-- TASK DETAILS --
Swap every "image size" for "screenshot size" in the items below and write them out again with nothing else changed. Leave the pictures out.
++++ RECORDS FOR THIS TASK
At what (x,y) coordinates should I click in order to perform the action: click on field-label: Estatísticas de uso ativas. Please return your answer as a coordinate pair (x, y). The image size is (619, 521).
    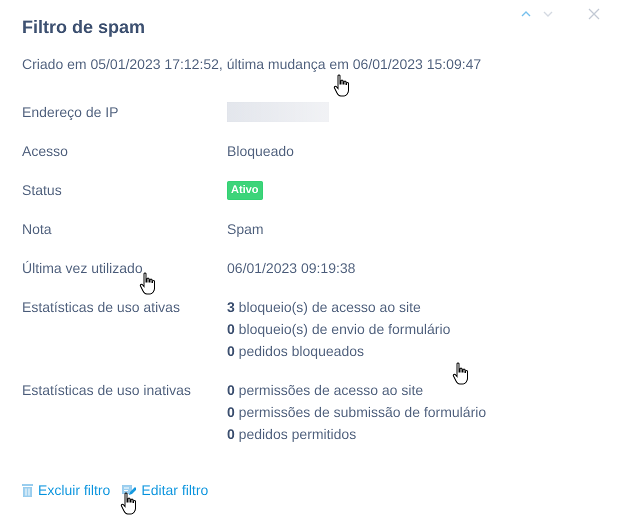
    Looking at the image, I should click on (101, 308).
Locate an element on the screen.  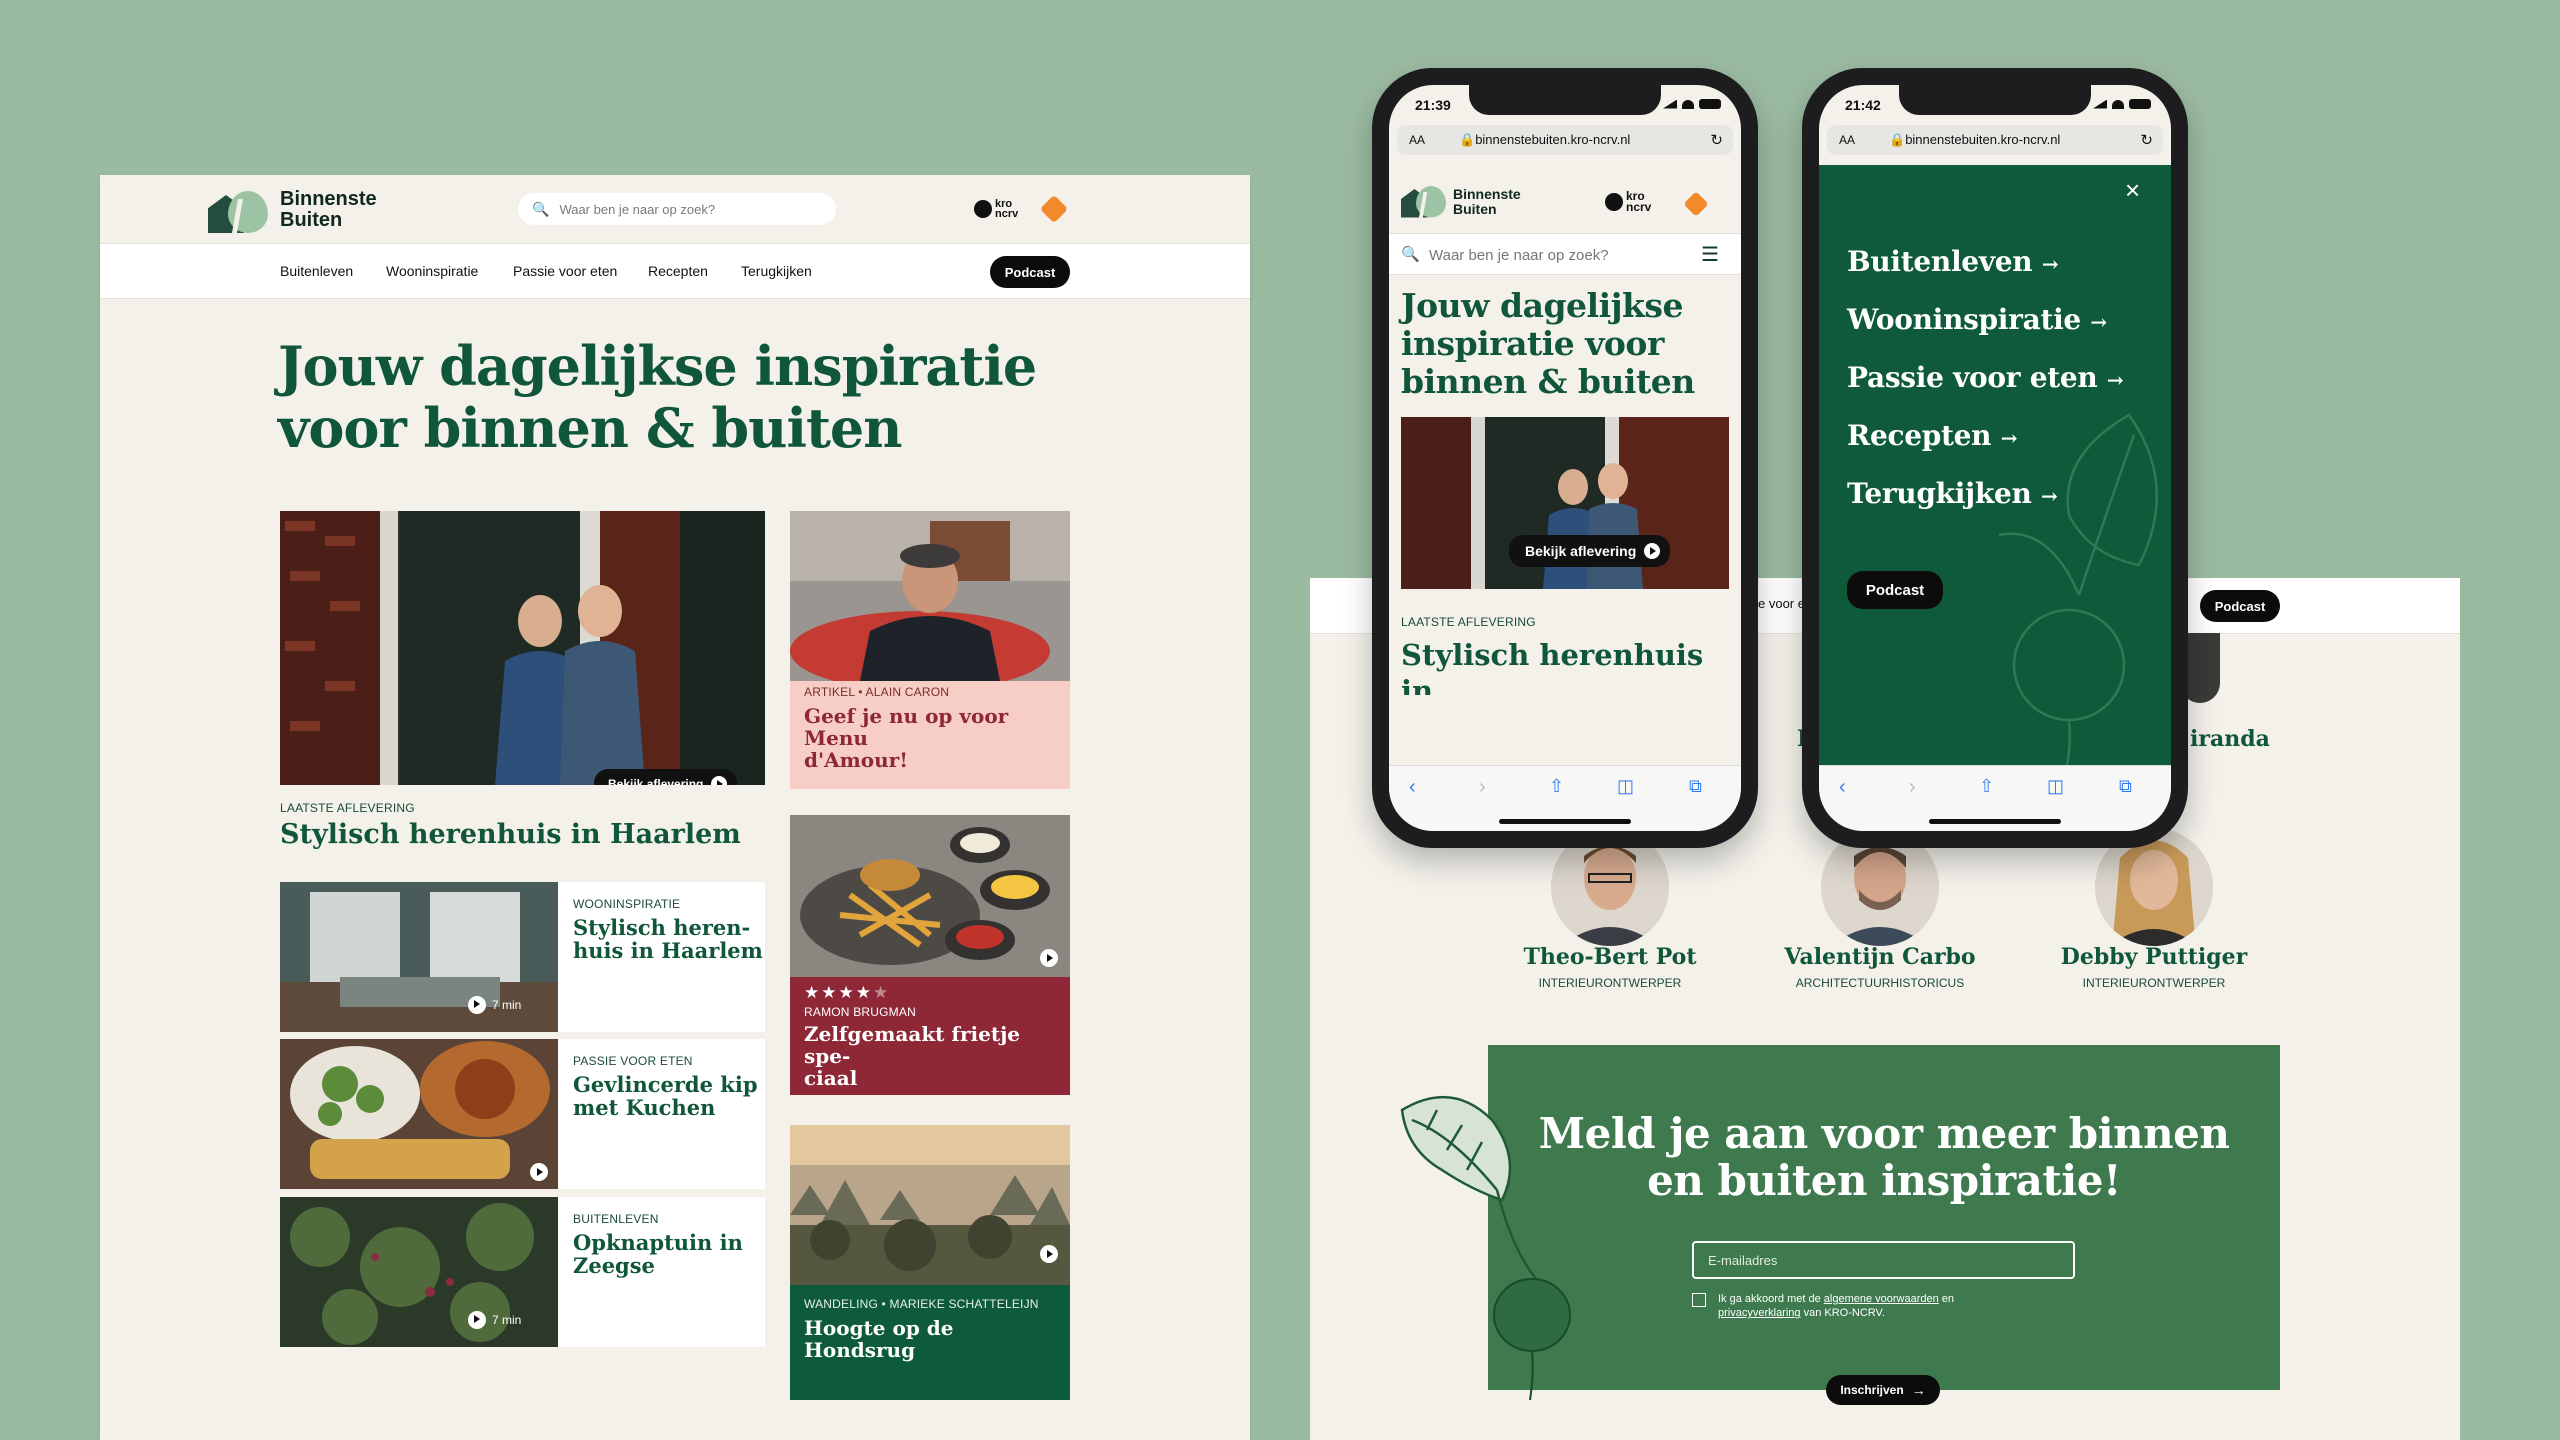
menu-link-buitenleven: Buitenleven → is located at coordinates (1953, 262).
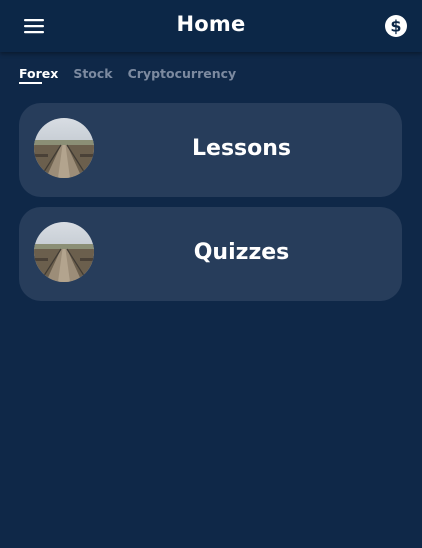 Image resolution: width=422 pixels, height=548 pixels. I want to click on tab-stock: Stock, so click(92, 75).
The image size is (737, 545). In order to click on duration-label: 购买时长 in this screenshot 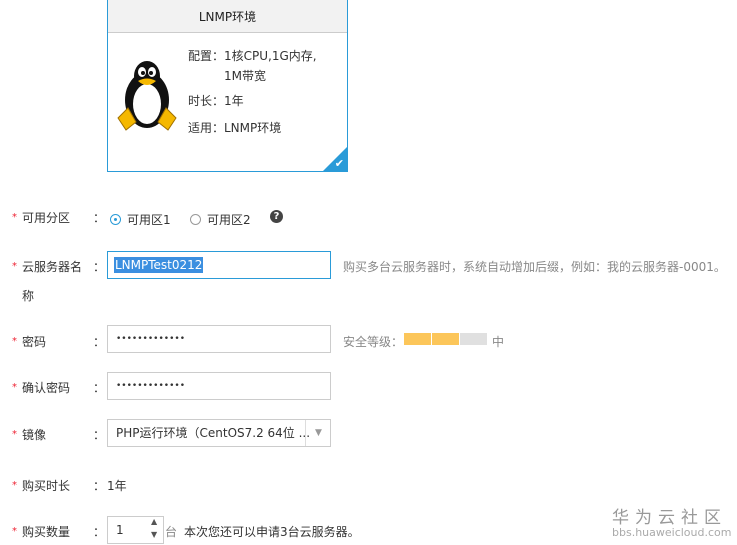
++++++++
-- RESPONSE AREA --
At what (x,y) coordinates should I click in order to perform the action: click on field-label: Estatísticas de uso ativas. Please return your answer as a coordinate pair (x, y). The screenshot size is (619, 521).
    Looking at the image, I should click on (101, 308).
Locate an element on the screen.  
menu-link-buitenleven: Buitenleven → is located at coordinates (1953, 262).
 Image resolution: width=422 pixels, height=548 pixels. I want to click on tab-stock: Stock, so click(92, 75).
The screenshot size is (737, 545). In order to click on duration-label: 购买时长 in this screenshot 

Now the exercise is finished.